_Texto para leer_
Qué maquina analítica fluyente es el genio de Proust. Leyendo o releyendo
alguno de los frondosos artículos que publicó en Le Fígaro, he vuelto a entusiasmarme, a fascinarme con la escritura
de este autor, cuyas obra se me antoja un prodigio de la intelección y de la
evocación y que ahí está, esperando la ocasión para que uno se interne en la
copiosa masa de sus descripciones y exposiciones. De inmediato, como si fuera
un chiquito, me han entrado ganas de Proust. Por ahí perdido tengo uno de los
volúmenes de En busca del tiempo perdido, el de A la sombra de las muchachas en flor.
Recuerdo que fue un regalo de cumpleaños de mis hermanos. De ese volumen logré
leer largos pasajes, fragmentos luminosos, pero nunca el libro entero. Si no
recuerdo mal, las últimas páginas son fascinantes: aquello de la momia envuelta en luces, o algo así, cuando se refiere a la descripción de un
personaje en un salón iluminado por los rayos del sol. Con Proust ocurre una de
esas coincidencias o curiosas convergencias que me hacen su obra y su figura
doblemente atractivas: me gusta tanto la obra literaria de Proust como me
encanta la época, el tiempo histórico en que fue escrita. No es una tontería.
Los clásicos españoles del Siglo de Oro son suculentos manjares verbales, pero
la sociedad, el tiempo histórico que les corresponde, no me resultan
atractivos. Me cuesta soñarlos. Pero los días de la Belle Epoque se sueñan con tan solo visionar fotografías de
entonces. En los artículos que he leído del libro recuperado, cuando Proust
comienza a funcionar de verdad es cuando reconstruye de modo vertiginoso
escenas de su infancia o de la adolescencia. En esos momentos es cuando el
genio del autor se sumerge en el tiempo pasado y recupera los tesoros olvidados
en cada uno de los recuerdos de los que trenza un fulgurante y ubérrimo tejido
de conexiones. Esto es lo que me entusiasma de la obra de Proust, cómo de lo
que ya ha sido, realiza la obra casi alquímica de la recuperación minuciosa y
nos pone ante los ojos la riqueza continua que ha producido y es la vida, el
manantial de sensaciones y percepciones. Proust es un poeta de la prosa.
Releyendo
Asklepios,
de Miguel Espinosa, más bien, los
múltiples subrayados con que he atravesado al texto. Espinosa suele utilizar un
verbo infrecuente ahora en literatura, pero común en el ámbito técnico del Derecho:
comparecer. Espinosa estudió derecho y un verbo básico en la aplicación de la
justicia es este comparecer, tan rotundo y cabal. ¿Quién comparece hoy, quien
se responsabiliza ante otros o se reconoce culpable de una acción? En tal caso
estaría compareciendo ante los otros y ante sí mismo, ante la conciencia. En
poesía hoy este comparecer es inexistente. En la vida social el comparecer es
más secreto que ante un juicio donde no hay más remedio que hacerlo, que
comparecer. Los medios se creen dueños del mundo, pretenden que el universo
comparezca ante sus presuntos desasosiegos profesionales, sean o no telebasura.

_Listado_
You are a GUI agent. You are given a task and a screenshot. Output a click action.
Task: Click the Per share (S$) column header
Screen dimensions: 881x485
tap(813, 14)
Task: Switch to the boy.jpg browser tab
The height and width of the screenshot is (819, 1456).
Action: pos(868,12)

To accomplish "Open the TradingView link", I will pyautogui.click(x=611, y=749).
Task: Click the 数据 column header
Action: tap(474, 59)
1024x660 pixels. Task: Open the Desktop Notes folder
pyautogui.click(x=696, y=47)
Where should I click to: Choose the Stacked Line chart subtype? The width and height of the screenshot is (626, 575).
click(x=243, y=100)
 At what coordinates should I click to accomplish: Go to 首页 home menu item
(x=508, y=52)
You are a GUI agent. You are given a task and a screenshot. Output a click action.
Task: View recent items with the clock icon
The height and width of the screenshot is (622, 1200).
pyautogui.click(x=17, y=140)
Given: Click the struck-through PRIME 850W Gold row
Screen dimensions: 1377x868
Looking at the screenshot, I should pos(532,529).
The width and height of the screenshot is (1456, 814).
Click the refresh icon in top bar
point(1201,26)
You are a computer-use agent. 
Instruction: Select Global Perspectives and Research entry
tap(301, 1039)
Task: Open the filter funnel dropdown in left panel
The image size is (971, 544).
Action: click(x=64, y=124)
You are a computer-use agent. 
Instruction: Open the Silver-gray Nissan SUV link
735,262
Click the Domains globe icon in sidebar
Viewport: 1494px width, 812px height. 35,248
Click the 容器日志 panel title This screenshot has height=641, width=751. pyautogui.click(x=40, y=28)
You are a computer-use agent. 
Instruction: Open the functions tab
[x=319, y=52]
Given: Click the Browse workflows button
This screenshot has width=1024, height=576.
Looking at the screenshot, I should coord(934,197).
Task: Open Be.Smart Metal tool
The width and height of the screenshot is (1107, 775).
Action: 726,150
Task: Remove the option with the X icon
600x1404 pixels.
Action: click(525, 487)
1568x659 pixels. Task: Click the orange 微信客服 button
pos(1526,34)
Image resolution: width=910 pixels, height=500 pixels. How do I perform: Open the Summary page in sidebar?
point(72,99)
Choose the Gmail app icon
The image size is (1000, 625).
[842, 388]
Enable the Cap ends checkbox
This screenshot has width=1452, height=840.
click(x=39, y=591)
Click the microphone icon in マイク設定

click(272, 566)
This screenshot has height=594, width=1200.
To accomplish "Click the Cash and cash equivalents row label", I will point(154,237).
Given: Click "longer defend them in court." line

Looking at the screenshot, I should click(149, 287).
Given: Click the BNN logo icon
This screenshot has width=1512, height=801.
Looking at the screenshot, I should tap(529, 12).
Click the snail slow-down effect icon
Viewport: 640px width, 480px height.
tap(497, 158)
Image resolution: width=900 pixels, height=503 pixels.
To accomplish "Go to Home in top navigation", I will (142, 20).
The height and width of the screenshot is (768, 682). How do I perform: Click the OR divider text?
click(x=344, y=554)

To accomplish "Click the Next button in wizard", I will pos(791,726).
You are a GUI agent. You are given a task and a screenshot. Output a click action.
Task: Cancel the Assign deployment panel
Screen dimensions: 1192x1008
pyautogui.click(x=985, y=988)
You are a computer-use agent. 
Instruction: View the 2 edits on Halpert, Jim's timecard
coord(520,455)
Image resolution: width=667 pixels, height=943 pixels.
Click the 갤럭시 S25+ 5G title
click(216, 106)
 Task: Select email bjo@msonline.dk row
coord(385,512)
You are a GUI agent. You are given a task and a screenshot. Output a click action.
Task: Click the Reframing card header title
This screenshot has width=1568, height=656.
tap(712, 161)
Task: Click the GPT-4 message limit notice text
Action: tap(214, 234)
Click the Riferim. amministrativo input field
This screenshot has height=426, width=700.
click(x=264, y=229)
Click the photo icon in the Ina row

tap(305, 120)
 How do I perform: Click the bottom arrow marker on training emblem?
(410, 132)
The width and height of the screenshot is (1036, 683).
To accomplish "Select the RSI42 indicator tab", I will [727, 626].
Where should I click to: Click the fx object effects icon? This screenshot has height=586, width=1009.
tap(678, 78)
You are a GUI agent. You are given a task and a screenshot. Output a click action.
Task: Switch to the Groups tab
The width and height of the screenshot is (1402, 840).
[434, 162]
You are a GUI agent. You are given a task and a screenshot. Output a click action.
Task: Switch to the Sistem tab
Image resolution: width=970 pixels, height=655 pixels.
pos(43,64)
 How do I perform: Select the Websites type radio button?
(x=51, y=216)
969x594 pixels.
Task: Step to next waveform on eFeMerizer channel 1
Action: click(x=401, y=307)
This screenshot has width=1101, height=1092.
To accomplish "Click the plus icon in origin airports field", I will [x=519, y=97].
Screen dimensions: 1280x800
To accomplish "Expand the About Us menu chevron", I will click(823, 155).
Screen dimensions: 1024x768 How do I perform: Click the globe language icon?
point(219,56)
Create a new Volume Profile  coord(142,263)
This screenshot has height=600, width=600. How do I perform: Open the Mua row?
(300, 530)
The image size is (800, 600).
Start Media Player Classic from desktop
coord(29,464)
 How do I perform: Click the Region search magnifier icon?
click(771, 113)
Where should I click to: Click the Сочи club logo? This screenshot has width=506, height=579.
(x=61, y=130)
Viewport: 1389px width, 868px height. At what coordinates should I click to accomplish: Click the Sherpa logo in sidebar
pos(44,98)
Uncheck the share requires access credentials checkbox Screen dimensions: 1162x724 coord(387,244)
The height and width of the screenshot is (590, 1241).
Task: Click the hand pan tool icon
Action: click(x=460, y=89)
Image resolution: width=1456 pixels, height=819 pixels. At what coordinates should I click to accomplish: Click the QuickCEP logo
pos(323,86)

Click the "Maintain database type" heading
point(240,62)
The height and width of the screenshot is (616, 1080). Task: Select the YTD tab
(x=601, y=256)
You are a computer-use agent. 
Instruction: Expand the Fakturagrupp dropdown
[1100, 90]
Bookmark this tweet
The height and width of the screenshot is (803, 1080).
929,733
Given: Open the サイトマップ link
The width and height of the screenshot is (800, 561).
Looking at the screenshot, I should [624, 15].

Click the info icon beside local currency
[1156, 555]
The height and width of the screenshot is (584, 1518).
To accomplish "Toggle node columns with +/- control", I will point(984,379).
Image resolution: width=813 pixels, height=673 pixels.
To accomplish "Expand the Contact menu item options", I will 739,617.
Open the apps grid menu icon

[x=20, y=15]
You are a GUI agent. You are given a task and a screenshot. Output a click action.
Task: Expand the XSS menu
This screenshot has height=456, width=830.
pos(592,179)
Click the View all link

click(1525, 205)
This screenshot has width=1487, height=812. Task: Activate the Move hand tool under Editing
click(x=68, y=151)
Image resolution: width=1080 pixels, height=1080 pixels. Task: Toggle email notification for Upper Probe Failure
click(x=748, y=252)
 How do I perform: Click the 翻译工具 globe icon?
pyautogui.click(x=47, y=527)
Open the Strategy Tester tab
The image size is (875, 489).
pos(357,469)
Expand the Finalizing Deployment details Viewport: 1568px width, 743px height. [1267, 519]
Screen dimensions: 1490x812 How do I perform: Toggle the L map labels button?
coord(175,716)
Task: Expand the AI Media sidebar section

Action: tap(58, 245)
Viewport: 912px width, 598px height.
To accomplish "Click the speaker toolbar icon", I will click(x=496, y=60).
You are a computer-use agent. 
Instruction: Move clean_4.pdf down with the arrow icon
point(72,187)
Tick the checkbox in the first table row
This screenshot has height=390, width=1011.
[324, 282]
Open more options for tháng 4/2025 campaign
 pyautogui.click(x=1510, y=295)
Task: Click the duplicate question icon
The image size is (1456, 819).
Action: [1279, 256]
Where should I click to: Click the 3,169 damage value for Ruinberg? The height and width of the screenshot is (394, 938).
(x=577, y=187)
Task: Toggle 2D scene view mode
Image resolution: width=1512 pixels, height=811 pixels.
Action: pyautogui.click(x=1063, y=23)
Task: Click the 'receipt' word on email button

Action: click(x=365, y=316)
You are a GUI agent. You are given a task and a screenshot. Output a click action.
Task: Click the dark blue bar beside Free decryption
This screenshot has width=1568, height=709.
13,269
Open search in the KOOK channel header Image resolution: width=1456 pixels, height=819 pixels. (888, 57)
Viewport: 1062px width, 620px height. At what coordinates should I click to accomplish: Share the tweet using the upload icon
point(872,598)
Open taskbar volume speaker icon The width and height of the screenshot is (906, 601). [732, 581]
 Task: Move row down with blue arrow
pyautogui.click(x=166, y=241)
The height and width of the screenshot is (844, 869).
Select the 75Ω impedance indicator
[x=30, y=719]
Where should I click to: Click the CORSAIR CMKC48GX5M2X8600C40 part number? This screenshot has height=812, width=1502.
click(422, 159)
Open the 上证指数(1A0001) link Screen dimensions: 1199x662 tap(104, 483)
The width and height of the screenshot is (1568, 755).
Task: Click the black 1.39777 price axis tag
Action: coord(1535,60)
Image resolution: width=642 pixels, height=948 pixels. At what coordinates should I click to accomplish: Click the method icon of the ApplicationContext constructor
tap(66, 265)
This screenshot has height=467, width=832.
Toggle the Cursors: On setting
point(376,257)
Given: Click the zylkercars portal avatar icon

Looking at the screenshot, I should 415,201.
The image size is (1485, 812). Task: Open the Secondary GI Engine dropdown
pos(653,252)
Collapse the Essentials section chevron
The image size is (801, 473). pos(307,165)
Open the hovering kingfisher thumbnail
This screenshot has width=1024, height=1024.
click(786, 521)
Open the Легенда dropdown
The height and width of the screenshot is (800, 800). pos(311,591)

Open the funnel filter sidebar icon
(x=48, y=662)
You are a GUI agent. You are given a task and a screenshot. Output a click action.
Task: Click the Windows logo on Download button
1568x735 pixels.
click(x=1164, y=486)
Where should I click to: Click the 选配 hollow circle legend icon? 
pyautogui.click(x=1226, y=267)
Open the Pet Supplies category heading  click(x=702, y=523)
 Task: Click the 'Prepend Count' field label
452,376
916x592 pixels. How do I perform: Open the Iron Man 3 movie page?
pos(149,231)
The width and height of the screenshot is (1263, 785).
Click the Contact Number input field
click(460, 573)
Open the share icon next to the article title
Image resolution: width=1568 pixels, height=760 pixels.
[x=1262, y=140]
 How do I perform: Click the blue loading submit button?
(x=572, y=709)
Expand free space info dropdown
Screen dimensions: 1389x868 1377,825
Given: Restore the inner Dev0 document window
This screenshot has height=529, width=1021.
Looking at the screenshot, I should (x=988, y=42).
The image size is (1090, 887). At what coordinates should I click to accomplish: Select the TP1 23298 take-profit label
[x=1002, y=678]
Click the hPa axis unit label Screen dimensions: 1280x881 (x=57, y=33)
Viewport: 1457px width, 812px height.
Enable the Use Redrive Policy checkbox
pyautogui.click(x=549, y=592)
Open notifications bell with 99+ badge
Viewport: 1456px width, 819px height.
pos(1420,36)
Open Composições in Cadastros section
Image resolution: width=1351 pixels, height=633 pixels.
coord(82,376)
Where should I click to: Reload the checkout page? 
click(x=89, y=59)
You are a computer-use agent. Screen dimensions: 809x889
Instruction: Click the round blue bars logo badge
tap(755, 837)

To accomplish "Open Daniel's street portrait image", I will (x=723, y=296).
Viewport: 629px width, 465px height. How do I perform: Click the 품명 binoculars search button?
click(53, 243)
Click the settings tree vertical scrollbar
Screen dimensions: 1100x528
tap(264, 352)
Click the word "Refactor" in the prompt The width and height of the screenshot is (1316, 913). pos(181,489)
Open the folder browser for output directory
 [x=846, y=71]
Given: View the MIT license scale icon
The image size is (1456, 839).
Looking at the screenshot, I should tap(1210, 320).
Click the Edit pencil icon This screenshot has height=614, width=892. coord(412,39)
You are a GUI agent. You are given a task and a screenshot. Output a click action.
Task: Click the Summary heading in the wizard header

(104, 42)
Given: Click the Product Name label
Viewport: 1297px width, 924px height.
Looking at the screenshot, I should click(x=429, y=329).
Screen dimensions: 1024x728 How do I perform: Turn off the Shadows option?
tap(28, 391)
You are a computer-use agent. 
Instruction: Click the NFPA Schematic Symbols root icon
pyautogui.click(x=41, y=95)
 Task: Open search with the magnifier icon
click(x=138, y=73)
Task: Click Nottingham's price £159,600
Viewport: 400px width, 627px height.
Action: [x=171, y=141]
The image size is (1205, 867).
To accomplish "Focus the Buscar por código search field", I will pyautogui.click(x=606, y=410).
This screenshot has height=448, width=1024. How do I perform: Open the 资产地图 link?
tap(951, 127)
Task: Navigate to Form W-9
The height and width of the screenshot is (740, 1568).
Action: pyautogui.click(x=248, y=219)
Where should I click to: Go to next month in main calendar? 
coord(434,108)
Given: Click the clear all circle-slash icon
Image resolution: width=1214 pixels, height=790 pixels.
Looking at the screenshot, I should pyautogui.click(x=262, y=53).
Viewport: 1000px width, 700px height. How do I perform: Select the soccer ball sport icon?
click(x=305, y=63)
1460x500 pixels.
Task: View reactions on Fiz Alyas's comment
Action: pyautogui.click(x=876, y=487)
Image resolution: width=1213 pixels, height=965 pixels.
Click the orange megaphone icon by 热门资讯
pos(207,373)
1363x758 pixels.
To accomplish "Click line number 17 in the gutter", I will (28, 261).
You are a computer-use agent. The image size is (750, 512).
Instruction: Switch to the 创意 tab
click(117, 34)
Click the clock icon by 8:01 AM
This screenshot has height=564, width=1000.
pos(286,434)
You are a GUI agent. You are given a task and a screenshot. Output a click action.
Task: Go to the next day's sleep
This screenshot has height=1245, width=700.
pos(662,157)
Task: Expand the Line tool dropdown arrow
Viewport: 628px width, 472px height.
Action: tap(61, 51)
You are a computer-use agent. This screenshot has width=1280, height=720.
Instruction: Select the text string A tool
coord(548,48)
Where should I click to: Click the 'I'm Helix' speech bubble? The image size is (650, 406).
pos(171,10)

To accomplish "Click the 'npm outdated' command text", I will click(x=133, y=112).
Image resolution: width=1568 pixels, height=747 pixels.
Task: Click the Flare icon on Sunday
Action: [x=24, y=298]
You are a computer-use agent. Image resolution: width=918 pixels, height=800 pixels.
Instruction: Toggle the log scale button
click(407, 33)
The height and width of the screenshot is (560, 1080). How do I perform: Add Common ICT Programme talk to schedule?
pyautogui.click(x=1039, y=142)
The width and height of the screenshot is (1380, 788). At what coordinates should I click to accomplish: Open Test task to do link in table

_Tareas por hacer_
A – Según el texto, ¿qué verbo del ámbito del Derecho suele emplear Miguel Espinosa?
B – Reproduce sin cambios las líneas del listado que van desde la que contiene "Task: Expand the AI Media sidebar section" hasta la que contiene "point(72,187)", ambas incluidas.
El texto y el listado no tienen relación entre sí.

_Respuestas_
A – Comparecer.

B –
Task: Expand the AI Media sidebar section

Action: tap(58, 245)
Viewport: 912px width, 598px height.
To accomplish "Click the speaker toolbar icon", I will click(x=496, y=60).
You are a computer-use agent. 
Instruction: Move clean_4.pdf down with the arrow icon
point(72,187)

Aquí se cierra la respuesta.